Work required:
When you reach the line that holds "The height and", start copying exactly and keep going through the final line of the data, leaving out pictures.

Collected data
※ ※ ※
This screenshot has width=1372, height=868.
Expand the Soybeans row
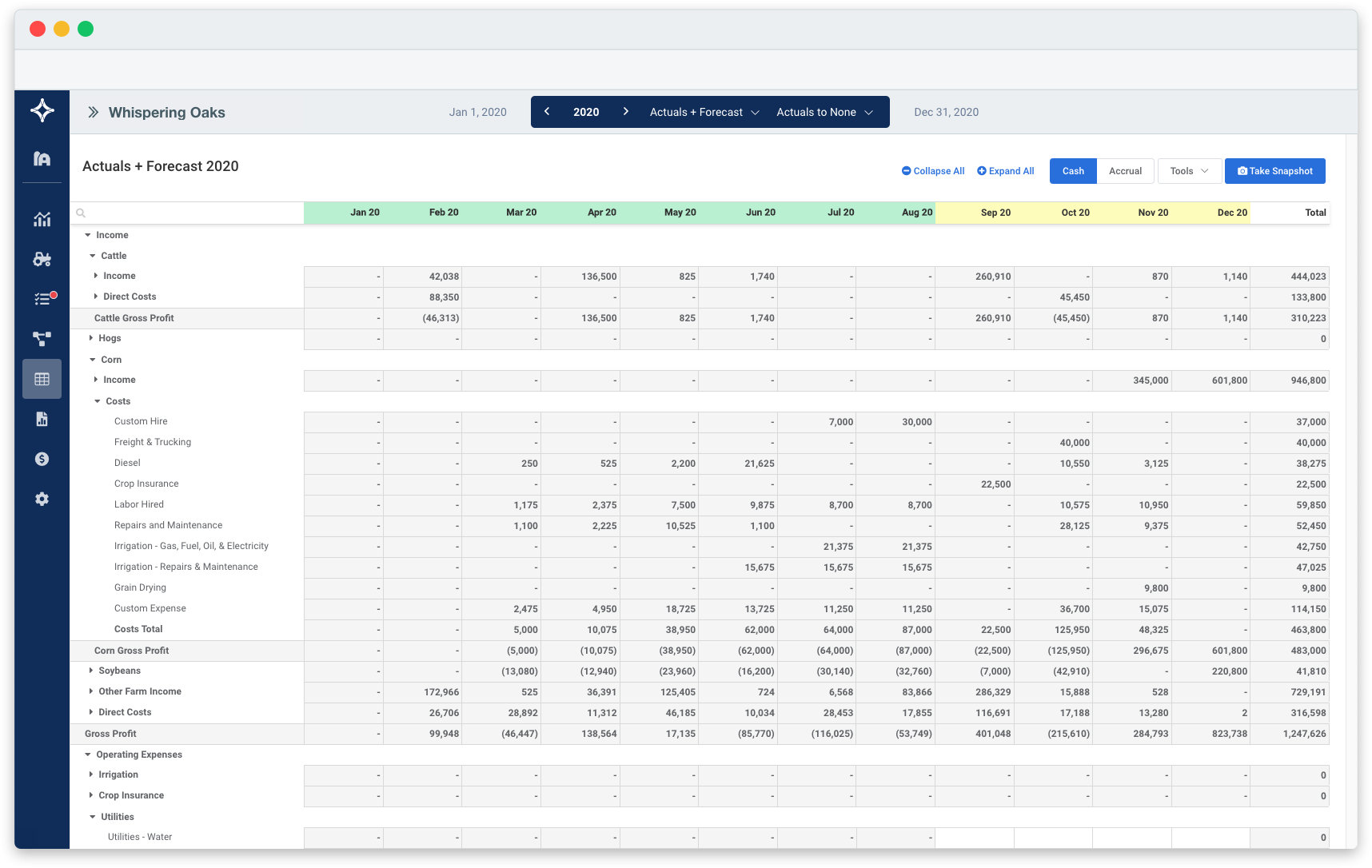click(x=91, y=671)
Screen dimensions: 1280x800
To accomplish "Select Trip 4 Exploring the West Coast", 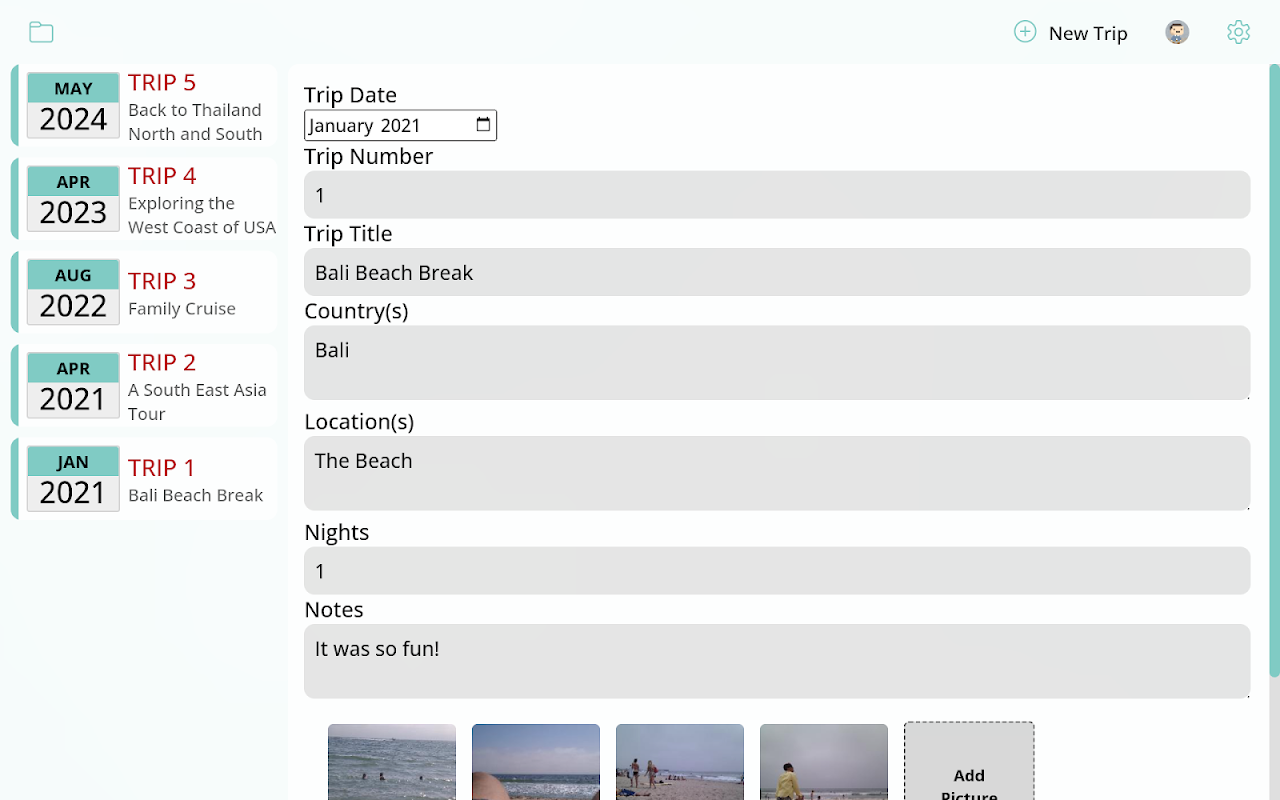I will tap(200, 200).
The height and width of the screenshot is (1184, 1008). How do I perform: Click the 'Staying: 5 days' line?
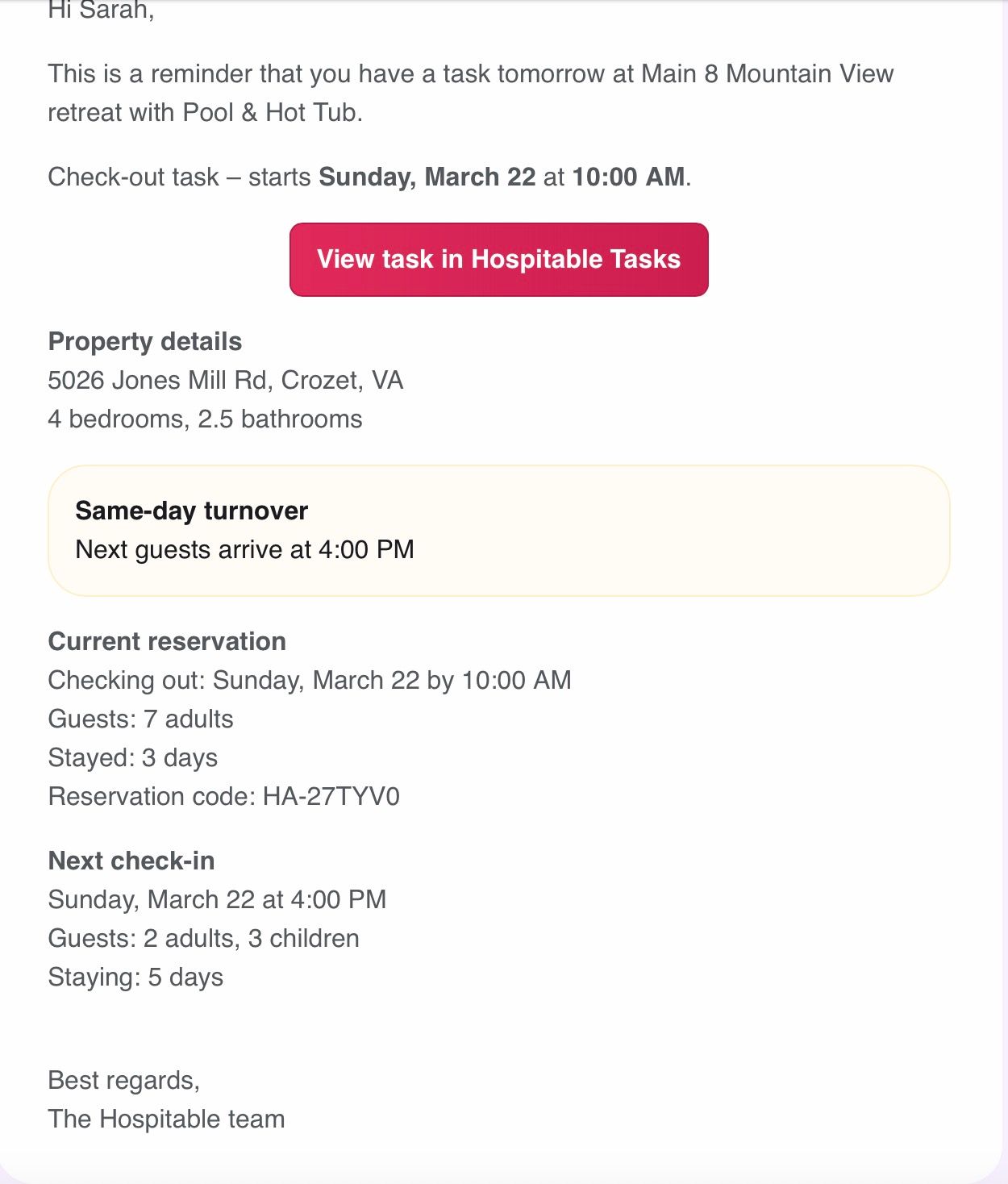click(x=135, y=978)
※ ※ ※
Written answer:
The height and width of the screenshot is (1184, 1008). How do I perform: Click the 'Staying: 5 days' line?
click(x=135, y=978)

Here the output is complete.